When the downhole tool 100 is in the desired location in the wellbore, the method 1000 may include actuating the downhole tool 100 from the first (e.g., unset) state into the second (e.g., set) state using the setting tool 200, as at 1004. The downhole tool 100 is shown in the second (e.g., set) state in FIG. 11. To actuate the downhole tool 100, the user may cause the setting tool 200 to exert opposing axial forces on the downhole tool 100. More particularly, the inner portion 210 of the setting tool 200 may exert an axial force on the lower wedge members 130 in a first (e.g., upward) axial direction, and the outer portion 220 of the setting tool 200 may exert an axial force on the upper wedge members 110 in a second (e.g., downward) axial direction. As discussed above, these opposing forces may axially-compress the upper and lower wedge members 110, 130, causing the upper and lower wedge members 110, 130 to move axially-toward one another, which may, in turn, cause the upper and lower wedge members 110, 130 to expand radially-outward and into contact with the surrounding tubular.

The method 1000 may then include withdrawing the setting tool 200 from the downhole tool 100 after the downhole tool 100 is in the second (e.g., set) state, as at 1006. After the downhole tool 100 is set, the user may increase the axial force exerted on the lower wedge members 130 in the first (e.g., upward) axial direction. This may cause the inner portion 210 of the setting tool 200 to bend/deflect radially-inward. The inner portion 210 of the setting tool 200 is beginning to bend/deflect radially-inward in FIG. 11. When the outer diameter of the collets 214 becomes less than or equal to the inner diameter of the downhole tool 100, the inner portion 210 may be pulled upward through the bore of the downhole tool 100 to withdraw the setting tool 200 from the downhole tool 100. This is shown in FIG. 12. The setting tool 200 may then be pulled back to the surface.

The downhole tool 100 remains in the wellbore in the second (e.g., set) state. This is shown in FIG. 13. More particularly, the outer surfaces of the upper and lower wedge members 110, 130 may be in contact with the surrounding tubular. The gripping feature 154 on the outer surfaces of the upper and lower wedge members 110, 130 may help secure the downhole tool 100 in place in the surrounding tubular.

The method 1000 may then include introducing the obstructing member 160 into the downhole tool 100 when the downhole tool 100 is in the second (e.g., set) state in the wellbore, as at 1008. This is shown in FIG. 14. More particularly, the user may drop the obstructing member 160 into the wellbore from the surface, and the obstructing member 160 may come to rest on the seat features 126 of the upper wedge members 110. As discussed above, the obstructing member 160 may prevent fluid from flowing downward through the bore of the downhole tool 100. The obstructing member 160 may also increase the radially-outward gripping force exerted by the downhole tool 100.

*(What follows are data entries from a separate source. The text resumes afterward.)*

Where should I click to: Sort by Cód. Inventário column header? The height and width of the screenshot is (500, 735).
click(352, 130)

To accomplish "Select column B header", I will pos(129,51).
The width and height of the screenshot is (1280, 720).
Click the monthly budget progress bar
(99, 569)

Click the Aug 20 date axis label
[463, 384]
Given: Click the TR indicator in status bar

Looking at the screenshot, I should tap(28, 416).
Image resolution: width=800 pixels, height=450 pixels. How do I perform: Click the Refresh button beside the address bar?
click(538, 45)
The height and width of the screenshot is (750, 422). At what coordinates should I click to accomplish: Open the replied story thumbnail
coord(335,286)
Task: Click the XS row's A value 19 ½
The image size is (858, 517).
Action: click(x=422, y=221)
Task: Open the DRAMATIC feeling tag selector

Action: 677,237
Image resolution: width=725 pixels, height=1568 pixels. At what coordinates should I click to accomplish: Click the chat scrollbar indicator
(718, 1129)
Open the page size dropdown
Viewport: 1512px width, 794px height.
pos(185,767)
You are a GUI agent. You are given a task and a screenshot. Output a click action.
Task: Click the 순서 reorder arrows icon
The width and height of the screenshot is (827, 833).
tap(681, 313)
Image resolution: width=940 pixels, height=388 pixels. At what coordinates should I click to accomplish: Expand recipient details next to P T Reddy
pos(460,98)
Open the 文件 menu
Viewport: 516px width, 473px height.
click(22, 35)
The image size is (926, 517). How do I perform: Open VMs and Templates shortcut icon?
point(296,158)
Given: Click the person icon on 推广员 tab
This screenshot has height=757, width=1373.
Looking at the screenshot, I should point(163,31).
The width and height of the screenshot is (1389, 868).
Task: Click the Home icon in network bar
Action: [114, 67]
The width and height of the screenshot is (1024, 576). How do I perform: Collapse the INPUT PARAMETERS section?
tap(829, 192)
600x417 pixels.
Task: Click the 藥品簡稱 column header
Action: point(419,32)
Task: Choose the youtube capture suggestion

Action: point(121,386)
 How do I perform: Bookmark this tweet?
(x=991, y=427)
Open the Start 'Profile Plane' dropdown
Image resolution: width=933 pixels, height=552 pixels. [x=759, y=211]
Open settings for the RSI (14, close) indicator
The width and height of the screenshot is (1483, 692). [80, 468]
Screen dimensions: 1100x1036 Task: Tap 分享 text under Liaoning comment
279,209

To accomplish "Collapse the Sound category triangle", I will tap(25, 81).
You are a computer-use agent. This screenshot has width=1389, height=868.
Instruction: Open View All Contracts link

As used herein, the terms “inner” and “outer”; “up” and “down”; “upper” and “lower”; “upward” and “downward”; “above” and “below”; “inward” and “outward”; “uphole” and “downhole”; and other like terms as used herein refer to relative positions to one another and are not intended to denote a particular direction or spatial orientation. The terms “couple,” “coupled,” “connect,” “connection,” “connected,” “in connection with,” and “connecting” refer to “in direct connection with” or “in connection with via one or more intermediate elements or members.”

The foregoing has outlined features of several embodiments so that those skilled in the art may better understand the present disclosure. Those skilled in the art should appreciate that they may readily use the present disclosure as a basis for designing or modifying other processes and structures for carrying out the same purposes and/or achieving the same advantages of the embodiments introduced herein. Those skilled in the art should also realize that such equivalent constructions do not depart from the spirit and scope of the present disclosure, and that they may make various changes, substitutions, and alterations herein without departing from the spirit and scope of the present disclosure.